■ **EXERCISE INPUTS**:
^^^^^^^^

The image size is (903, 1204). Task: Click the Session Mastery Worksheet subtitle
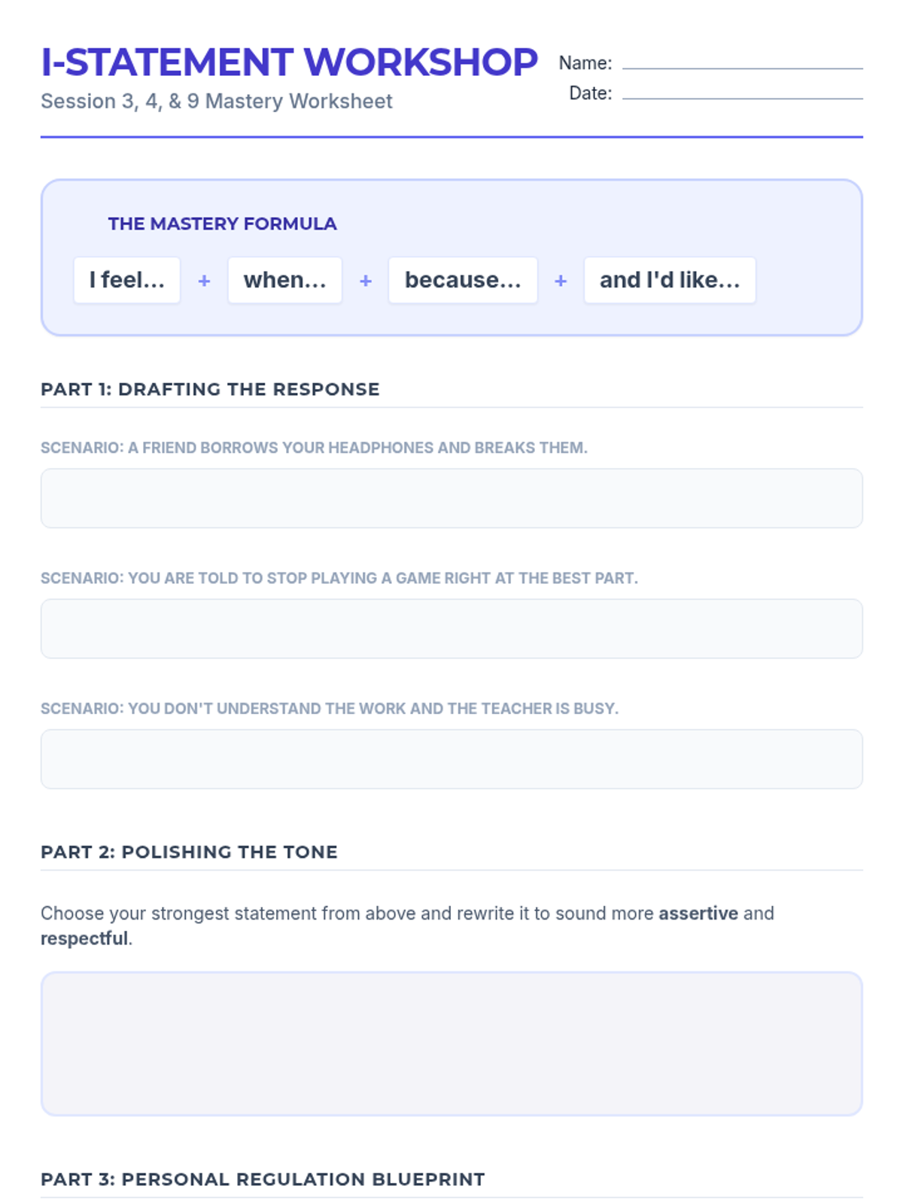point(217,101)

^^^^^^^^

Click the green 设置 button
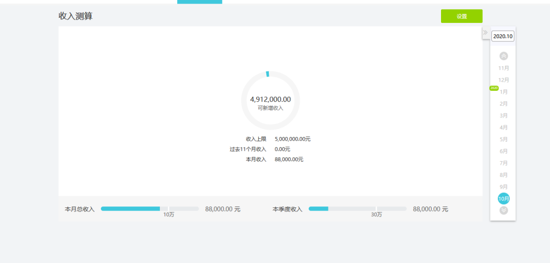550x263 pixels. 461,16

^^^^^^^^

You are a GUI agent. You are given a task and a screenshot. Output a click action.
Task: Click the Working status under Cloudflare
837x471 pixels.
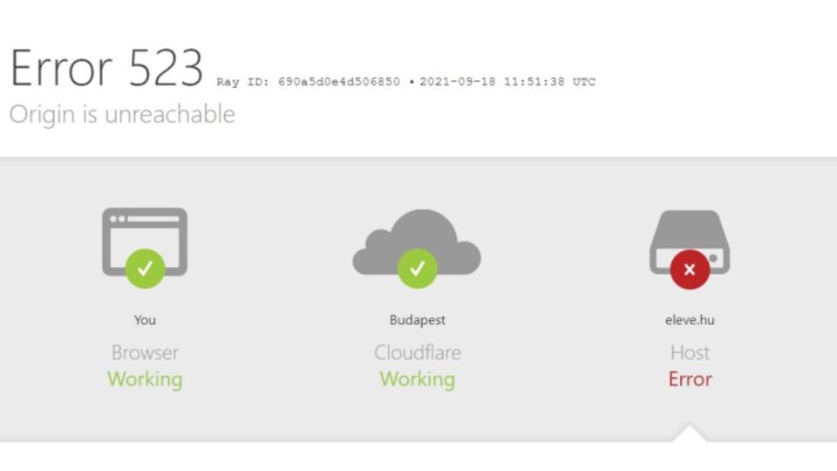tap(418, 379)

^^^^^^^^

■ **WHAT YOU NEED TO DO**:
Change "subtitle" to "heading" in the part of the records that opens with the line containing "The image size" and closes with the line containing "point(217,101)", keeping everything else the same. Give only those lines, without the pictures.

■ **THE RESULT**:
The image size is (903, 1204). Task: Click the Session Mastery Worksheet heading
point(217,101)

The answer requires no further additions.